**What to produce:**
What follows is a set of records; give them all back exactly.
--*--
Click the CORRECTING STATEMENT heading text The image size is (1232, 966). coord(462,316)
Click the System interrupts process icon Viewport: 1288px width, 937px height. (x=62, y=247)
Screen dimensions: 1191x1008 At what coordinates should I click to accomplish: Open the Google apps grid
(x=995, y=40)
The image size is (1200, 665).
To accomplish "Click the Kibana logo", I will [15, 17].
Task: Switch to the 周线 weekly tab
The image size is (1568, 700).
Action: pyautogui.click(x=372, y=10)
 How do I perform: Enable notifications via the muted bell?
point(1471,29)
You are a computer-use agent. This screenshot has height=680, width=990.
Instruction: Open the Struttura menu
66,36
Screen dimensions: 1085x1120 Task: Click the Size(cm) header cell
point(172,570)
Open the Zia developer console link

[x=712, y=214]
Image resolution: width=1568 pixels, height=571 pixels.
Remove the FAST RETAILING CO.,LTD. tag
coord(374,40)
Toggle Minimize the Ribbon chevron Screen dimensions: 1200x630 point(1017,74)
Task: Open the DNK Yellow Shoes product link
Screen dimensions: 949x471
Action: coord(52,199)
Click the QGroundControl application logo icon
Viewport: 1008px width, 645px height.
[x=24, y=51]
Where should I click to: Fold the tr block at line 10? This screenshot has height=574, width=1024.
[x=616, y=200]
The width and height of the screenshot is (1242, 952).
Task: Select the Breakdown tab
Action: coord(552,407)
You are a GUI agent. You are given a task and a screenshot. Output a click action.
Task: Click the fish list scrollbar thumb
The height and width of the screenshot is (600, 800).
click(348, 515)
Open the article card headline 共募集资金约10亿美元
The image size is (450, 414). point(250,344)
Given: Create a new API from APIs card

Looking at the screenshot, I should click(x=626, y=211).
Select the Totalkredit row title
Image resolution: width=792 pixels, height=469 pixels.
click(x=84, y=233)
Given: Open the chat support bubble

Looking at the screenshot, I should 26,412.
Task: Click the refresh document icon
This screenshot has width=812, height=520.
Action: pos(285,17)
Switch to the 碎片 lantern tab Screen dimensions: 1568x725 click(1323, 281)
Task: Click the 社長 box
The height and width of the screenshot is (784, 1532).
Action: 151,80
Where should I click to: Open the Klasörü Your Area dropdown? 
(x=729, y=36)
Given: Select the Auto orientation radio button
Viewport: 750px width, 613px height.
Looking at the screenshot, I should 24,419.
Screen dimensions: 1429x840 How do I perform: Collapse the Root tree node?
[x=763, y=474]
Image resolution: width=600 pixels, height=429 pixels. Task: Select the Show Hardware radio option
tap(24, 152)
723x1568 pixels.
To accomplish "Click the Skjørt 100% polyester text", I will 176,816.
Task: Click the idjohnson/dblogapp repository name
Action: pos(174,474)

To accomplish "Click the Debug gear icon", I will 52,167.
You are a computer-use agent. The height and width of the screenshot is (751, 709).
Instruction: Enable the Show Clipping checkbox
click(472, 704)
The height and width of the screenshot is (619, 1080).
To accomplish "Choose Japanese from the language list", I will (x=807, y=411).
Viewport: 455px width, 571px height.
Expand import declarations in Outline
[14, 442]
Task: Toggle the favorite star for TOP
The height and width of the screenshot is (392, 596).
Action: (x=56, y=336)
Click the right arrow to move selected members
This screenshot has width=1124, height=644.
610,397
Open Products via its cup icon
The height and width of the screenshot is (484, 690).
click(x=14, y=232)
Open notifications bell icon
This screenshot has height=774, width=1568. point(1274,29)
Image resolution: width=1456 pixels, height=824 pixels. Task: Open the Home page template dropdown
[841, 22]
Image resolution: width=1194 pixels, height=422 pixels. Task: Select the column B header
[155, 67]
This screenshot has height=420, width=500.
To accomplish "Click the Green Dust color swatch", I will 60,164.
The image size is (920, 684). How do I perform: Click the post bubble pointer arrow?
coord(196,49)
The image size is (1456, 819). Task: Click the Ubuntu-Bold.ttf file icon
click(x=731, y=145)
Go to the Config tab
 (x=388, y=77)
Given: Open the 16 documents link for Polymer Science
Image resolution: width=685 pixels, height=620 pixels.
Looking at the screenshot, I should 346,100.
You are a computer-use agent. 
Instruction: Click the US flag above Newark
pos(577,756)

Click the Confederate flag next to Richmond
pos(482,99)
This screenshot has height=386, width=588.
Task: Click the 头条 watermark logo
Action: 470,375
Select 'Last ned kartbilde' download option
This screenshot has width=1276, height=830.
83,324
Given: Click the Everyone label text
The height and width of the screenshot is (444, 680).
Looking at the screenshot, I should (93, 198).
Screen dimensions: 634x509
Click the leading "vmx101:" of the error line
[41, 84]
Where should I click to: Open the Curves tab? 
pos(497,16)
--*--
**Task answer:**
Click the CORRECTING STATEMENT heading text The image size is (1232, 966). coord(462,316)
Click the System interrupts process icon Viewport: 1288px width, 937px height. (x=62, y=247)
Screen dimensions: 1191x1008 At what coordinates should I click to accomplish: Open the Google apps grid
(x=995, y=40)
The image size is (1200, 665).
To accomplish "Click the Kibana logo", I will [15, 17].
Task: Switch to the 周线 weekly tab
The image size is (1568, 700).
Action: pyautogui.click(x=372, y=10)
 How do I perform: Enable notifications via the muted bell?
point(1471,29)
You are a computer-use agent. This screenshot has height=680, width=990.
Instruction: Open the Struttura menu
66,36
Screen dimensions: 1085x1120 Task: Click the Size(cm) header cell
point(172,570)
Open the Zia developer console link

[x=712, y=214]
Image resolution: width=1568 pixels, height=571 pixels.
Remove the FAST RETAILING CO.,LTD. tag
coord(374,40)
Toggle Minimize the Ribbon chevron Screen dimensions: 1200x630 point(1017,74)
Task: Open the DNK Yellow Shoes product link
Screen dimensions: 949x471
Action: coord(52,199)
Click the QGroundControl application logo icon
Viewport: 1008px width, 645px height.
[x=24, y=51]
Where should I click to: Fold the tr block at line 10? This screenshot has height=574, width=1024.
[x=616, y=200]
The width and height of the screenshot is (1242, 952).
Task: Select the Breakdown tab
Action: coord(552,407)
You are a GUI agent. You are given a task and a screenshot. Output a click action.
Task: Click the fish list scrollbar thumb
The height and width of the screenshot is (600, 800).
click(348, 515)
Open the article card headline 共募集资金约10亿美元
The image size is (450, 414). point(250,344)
Given: Create a new API from APIs card

Looking at the screenshot, I should click(x=626, y=211).
Select the Totalkredit row title
Image resolution: width=792 pixels, height=469 pixels.
click(x=84, y=233)
Given: Open the chat support bubble

Looking at the screenshot, I should 26,412.
Task: Click the refresh document icon
This screenshot has width=812, height=520.
Action: pos(285,17)
Switch to the 碎片 lantern tab Screen dimensions: 1568x725 click(1323, 281)
Task: Click the 社長 box
The height and width of the screenshot is (784, 1532).
Action: 151,80
Where should I click to: Open the Klasörü Your Area dropdown? 
(x=729, y=36)
Given: Select the Auto orientation radio button
Viewport: 750px width, 613px height.
Looking at the screenshot, I should 24,419.
Screen dimensions: 1429x840 How do I perform: Collapse the Root tree node?
[x=763, y=474]
Image resolution: width=600 pixels, height=429 pixels. Task: Select the Show Hardware radio option
tap(24, 152)
723x1568 pixels.
To accomplish "Click the Skjørt 100% polyester text", I will 176,816.
Task: Click the idjohnson/dblogapp repository name
Action: pos(174,474)

To accomplish "Click the Debug gear icon", I will 52,167.
You are a computer-use agent. The height and width of the screenshot is (751, 709).
Instruction: Enable the Show Clipping checkbox
click(472, 704)
The height and width of the screenshot is (619, 1080).
To accomplish "Choose Japanese from the language list", I will (x=807, y=411).
Viewport: 455px width, 571px height.
Expand import declarations in Outline
[14, 442]
Task: Toggle the favorite star for TOP
The height and width of the screenshot is (392, 596).
Action: (x=56, y=336)
Click the right arrow to move selected members
This screenshot has width=1124, height=644.
610,397
Open Products via its cup icon
The height and width of the screenshot is (484, 690).
click(x=14, y=232)
Open notifications bell icon
This screenshot has height=774, width=1568. point(1274,29)
Image resolution: width=1456 pixels, height=824 pixels. Task: Open the Home page template dropdown
[841, 22]
Image resolution: width=1194 pixels, height=422 pixels. Task: Select the column B header
[155, 67]
This screenshot has height=420, width=500.
To accomplish "Click the Green Dust color swatch", I will 60,164.
The image size is (920, 684). How do I perform: Click the post bubble pointer arrow?
coord(196,49)
The image size is (1456, 819). Task: Click the Ubuntu-Bold.ttf file icon
click(x=731, y=145)
Go to the Config tab
 (x=388, y=77)
Given: Open the 16 documents link for Polymer Science
Image resolution: width=685 pixels, height=620 pixels.
Looking at the screenshot, I should 346,100.
You are a computer-use agent. 
Instruction: Click the US flag above Newark
pos(577,756)

Click the Confederate flag next to Richmond
pos(482,99)
This screenshot has height=386, width=588.
Task: Click the 头条 watermark logo
Action: 470,375
Select 'Last ned kartbilde' download option
This screenshot has width=1276, height=830.
83,324
Given: Click the Everyone label text
The height and width of the screenshot is (444, 680).
Looking at the screenshot, I should (93, 198).
Screen dimensions: 634x509
Click the leading "vmx101:" of the error line
[41, 84]
Where should I click to: Open the Curves tab? 
pos(497,16)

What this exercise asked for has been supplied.